Working in the Cold: What You Need to Know Leave a comment


(RxWiki News) It’s wintertime again — when temperatures take a dive. But don’t let your health take a dive, too

Frigid temperatures can be dangerous without the proper precautions. The colder it gets outside, the more energy your body needs to remain warm. And if your occupation requires you to work outdoors, you may face a greater risk for certain cold-related problems, such as hypothermia (low body temperature) and frostbite (freezing of the skin).

Another cold-weather injury is trench foot. This can happen when your feet are wet and cold for too long. And if you add water to the mix, injury can occur. That’s because wet feet lose heat 25 times faster than dry feet. Trench foot can actually happen in temperatures as high as 60 degrees Fahrenheit if your feet are constantly wet.

Symptoms of hypothermia include uncontrollable shivering, loss of coordination, confusion, slurred speech, slowed heart rate or breathing and unconsciousness. Symptoms of frostbite include reddened skin and developing gray or white patches in the fingers, toes, nose or ear lobes, as well as blisters, tingling, aching and a loss of feeling. Symptoms of trench foot include blisters, leg cramps, numbness, pain, reddening skin, swelling and tingling.

If you are working in cold weather, the best thing you can do is be prepared. Wear warm clothing and limit your time outdoors.

Wear Warm Clothes

1) Wear several layers of loose clothing; layering provides better insulation. Avoid wearing tight-fitting clothing, and avoid cotton. Cotton cannot provide insulation when it becomes wet. Instead, opt for the following:

  • An inner layer of wool, silk or synthetic to help keep moisture away from the body
  • A middle layer of wool or synthetic to provide the insulation your body needs even when wet
  • An outer wind and rain protection layer to allow some ventilation and prevent your body from overheating

2) Wear insulated gloves to protect your hands. You may need some gloves that are water-resistant.

3) Wear a hat and/or hood to protect your head.
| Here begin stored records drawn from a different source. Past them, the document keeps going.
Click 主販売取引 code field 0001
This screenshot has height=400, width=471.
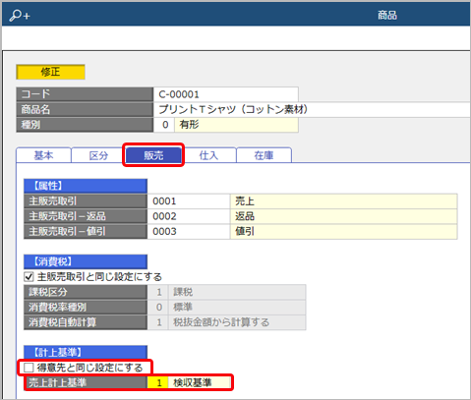189,201
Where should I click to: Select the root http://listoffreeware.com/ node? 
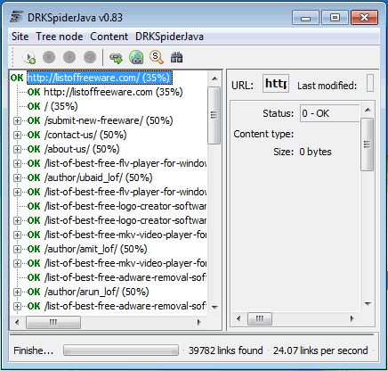pyautogui.click(x=100, y=78)
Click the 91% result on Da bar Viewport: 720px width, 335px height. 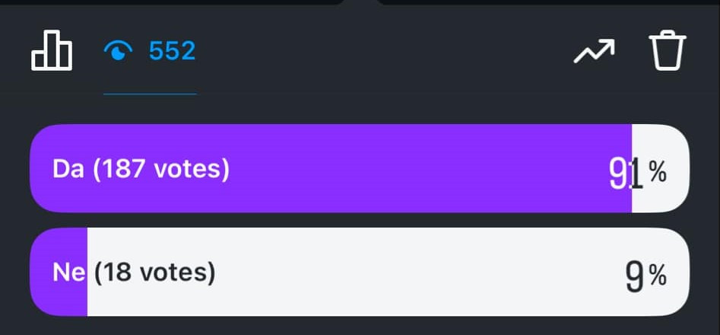(x=637, y=174)
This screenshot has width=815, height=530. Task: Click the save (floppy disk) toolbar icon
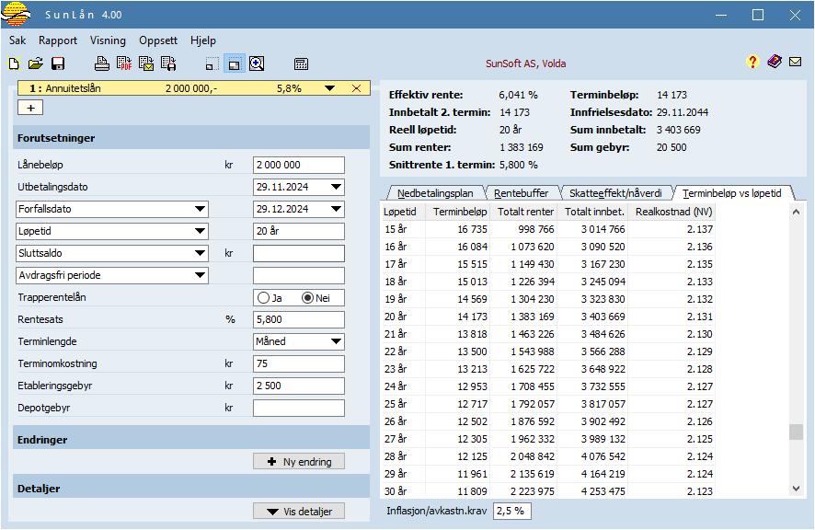coord(58,63)
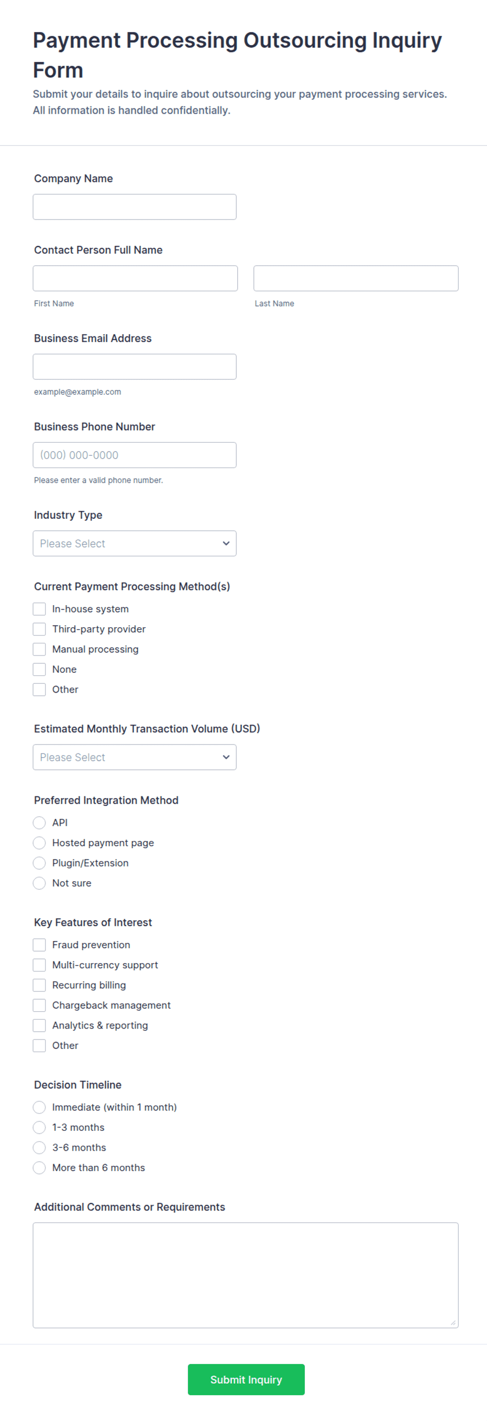This screenshot has width=487, height=1421.
Task: Check Analytics & reporting checkbox
Action: tap(39, 1025)
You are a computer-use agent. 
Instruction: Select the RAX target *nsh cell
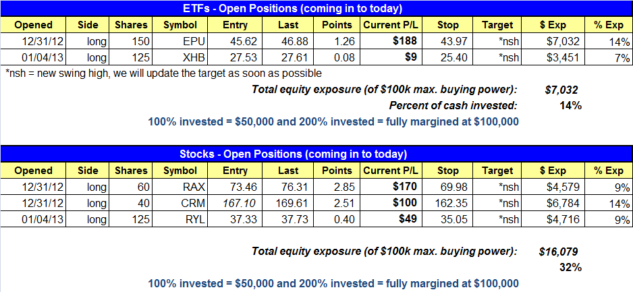click(498, 187)
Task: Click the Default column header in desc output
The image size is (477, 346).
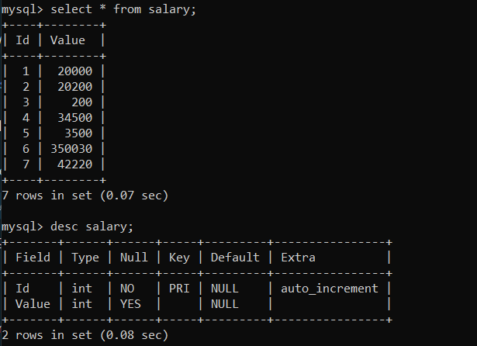Action: [235, 258]
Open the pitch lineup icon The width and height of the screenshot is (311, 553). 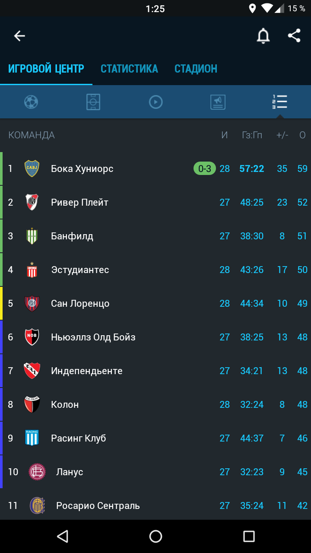coord(93,102)
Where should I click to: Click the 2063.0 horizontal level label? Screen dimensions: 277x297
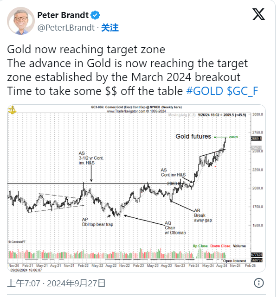(x=174, y=183)
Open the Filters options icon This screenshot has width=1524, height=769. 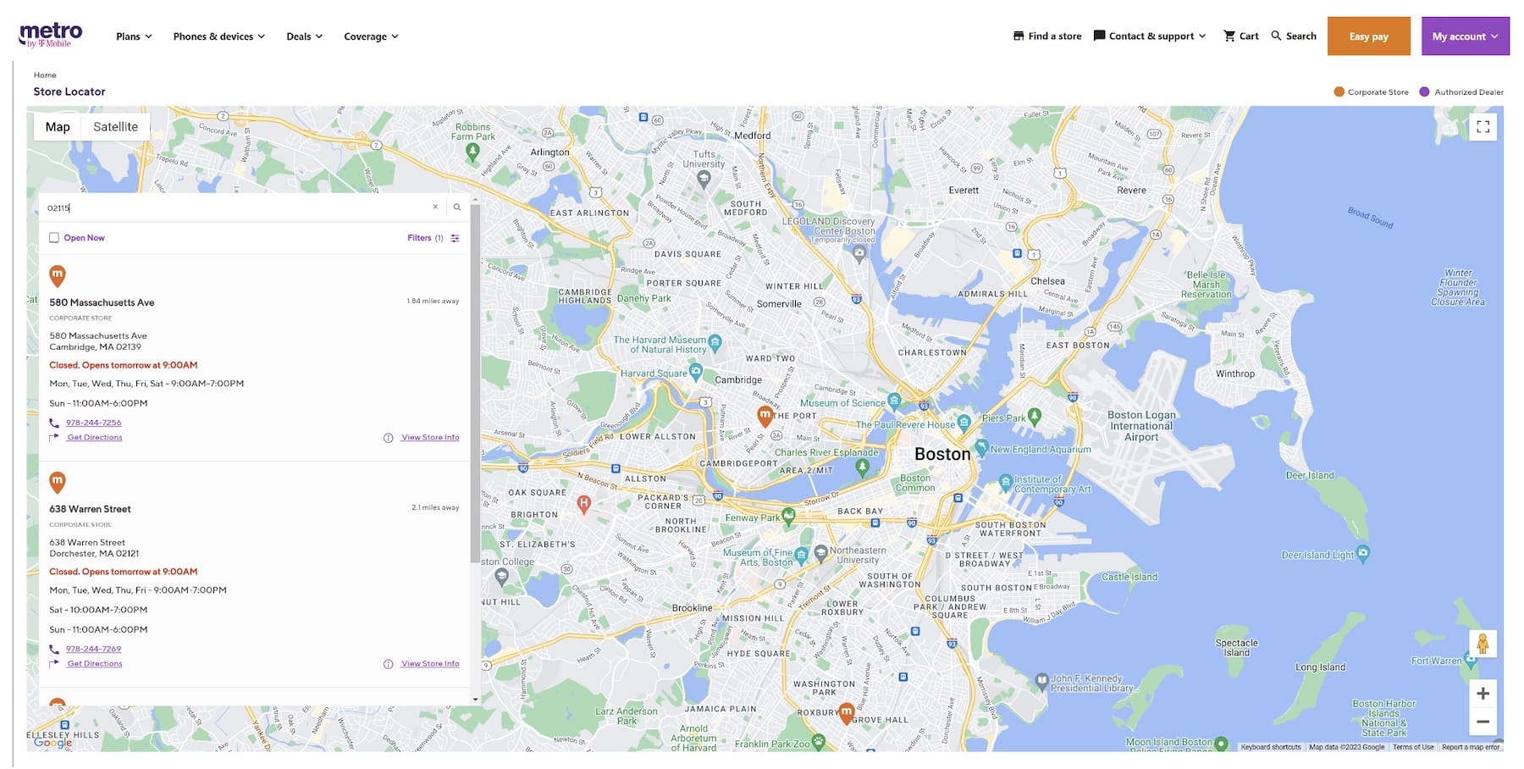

Make sure it covers your ears.

4) Opt for a knit mask to cover the face and mouth (if needed).

5) Wear insulated and waterproof shoes that have good traction.

Finally, make sure your clothing will not restrict your movement or block your eyesight.

Limit Your Time Outside

It does not have to be extremely cold for you to experience cold-related illnesses or injuries. These kinds of problems can occur when it is as warm as 60° F. With that in mind, try the following tips to keep yourself safe:

1) Take breaks where it is warm and dry, such as inside a vehicle or another sheltered or heated area.

2) If possible, try to schedule heavy outdoor work for the warmest part of the day.

Other Things You Can Do

1) Know the signs and symptoms of cold-related problems like hypothermia, frostbite and trench foot.

2) Monitor yourself and coworkers while working outdoors. The buddy system can help you monitor each other for signs and symptoms of cold-related problems.

3) Immediately take action if you start to see signs or symptoms of cold-related problems.

4) Drink warm, sweetened fluids like sports drinks and sugar water. These types of drinks can help prevent dehydration.

5) Avoid alcohol and drinks with caffeine, such as coffee, soda and tea. Caffeine and alcohol can cause your body to lose heat.

6) Keep an extra set of clothing with you, including underclothes, in case you get wet and need to change.

You may face a higher risk of cold-related problems if you take certain medications or have certain conditions, such as diabetes, high blood pressure or heart disease. Discuss your risk with your doctor.